A SETI Searcher's Day
Like the Maytag Repairman ... Nobody Ever Calls!
By Herb Johnson
With Addendum by Cindy Brooman
There is nothing magic about SETI research over many other kinds of
research. SETI involves doing a lot of observations, weeding out the
obviously irrelevant ones so you can spend time looking at the more
likely ones. SETI is an experiment. You develop a hypothesis as to what
a SETI signal might look like, and how it would be different from what
you would otherwise see or detect. You build equipment to both collect
observations and to eliminate information that "is not SETI", that is
normal events or background stuff (like noise or stellar radio
sources).
Since SETI signals
are rare (else you'd have some already) you have to search long-term.
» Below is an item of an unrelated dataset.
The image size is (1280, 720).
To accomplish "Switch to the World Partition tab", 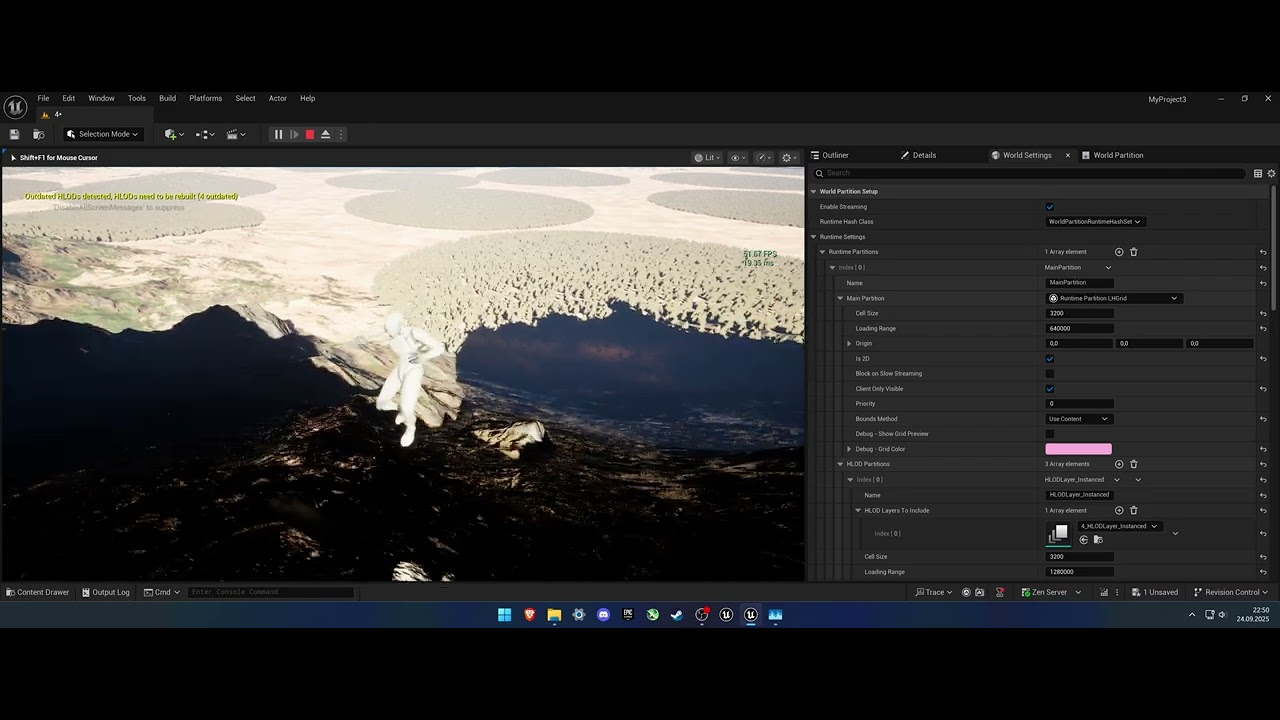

That means a lot of observing. And that means it's mostly
automated, to save costs and observer's sanity. Humans only get
involved when the equipment decides there
is an unusual event. It records the result, and the researcher's review of
the log reveals an event occurred. Once the data and events are in,
those events get examined and processed, and sometimes reported upon.
Researchers spend their time on dealing with such results as we get, or
reviewing the parameters of the experiment, or considering new
experiments (i.e. new equipment designs, changing the parameters of search,
etc.) or in review of old results.
But most of the time, a SETI researcher is waiting - the equipment
is doing the work. A researcher may need to do adjustments or shifts in
the equipment, and often a regular or scheduled adjustment to change a part of
the survey (we shift the antenna in steps across the sky). Other times, he'll
archive accumulated data, verify that the equipment is operating as expected (by knowing
what it should be doing and confirming this), inspect the equipment and
so on. Then there are the normal duties of physical maintenance, grounds
keeping, the same things any lab or research facility deals with. SETI
people are not funded at many facilities, so the researchers do all the other jobs too.
Most of the time, the search goes as described above. Only occasionally does
anything resemble the control room of the movie "Independence Day".
Russ Childers, Big Ear's Chief Observer, received a very strong narrowband signal on June 9, 1994. The signal had all the characteristics of a SETI signal, and caused the Observatory's automatic tracking mechanism to kick in. Before the source of the transmission was identified, there was a great deal of excitement. Phone calls were being made and equipment checked. However,
the source turned out to be a powerful OH emission maser (a naturally
occurring narrowband radio source). Alas, no aliens were calling after all.